◆ Assignment:
Output exactly, and only, the stretch of lines beginning at the line with "Click the goal of IT paragraph" and ending at the last line of the listing below. Drop the pictures.

-- Information supplied follows --

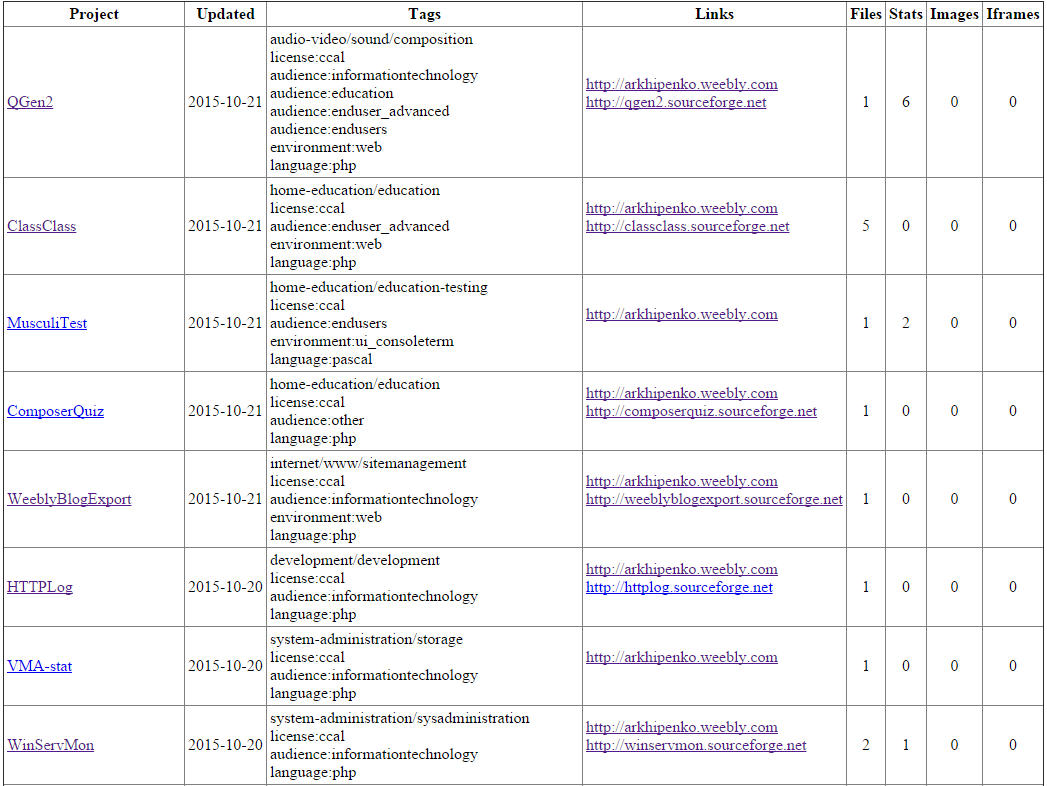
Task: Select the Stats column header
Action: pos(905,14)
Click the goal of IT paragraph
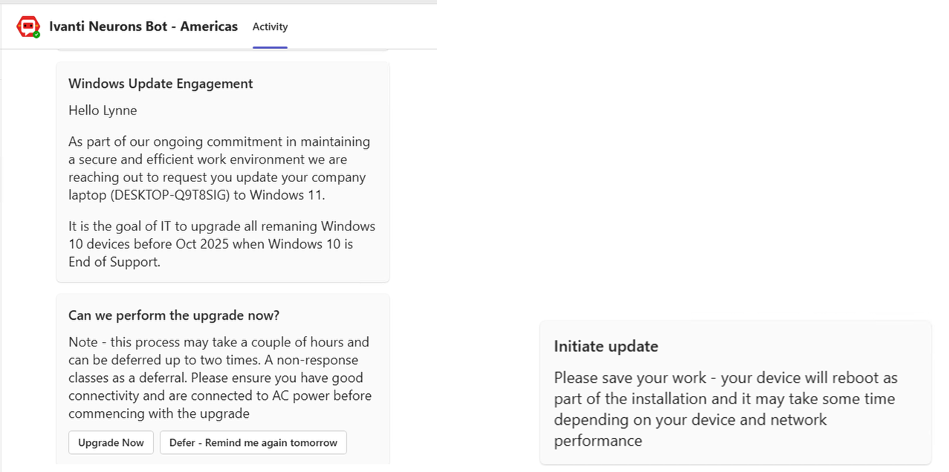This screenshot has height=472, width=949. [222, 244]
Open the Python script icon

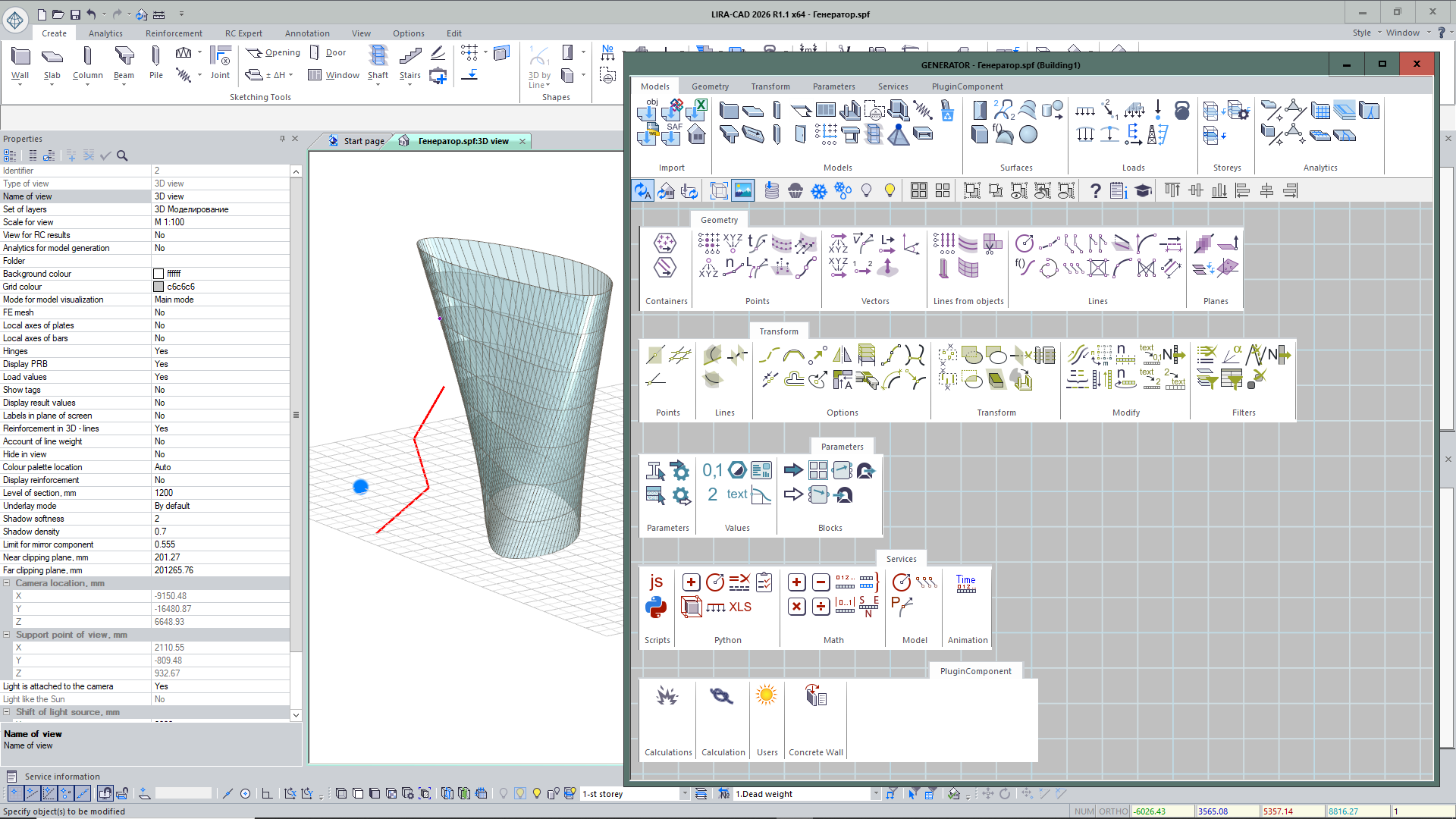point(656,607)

-- Information supplied concluded --

◆ Answer to this exercise:
Click the goal of IT paragraph
This screenshot has height=472, width=949. [222, 244]
Open the Python script icon

point(656,607)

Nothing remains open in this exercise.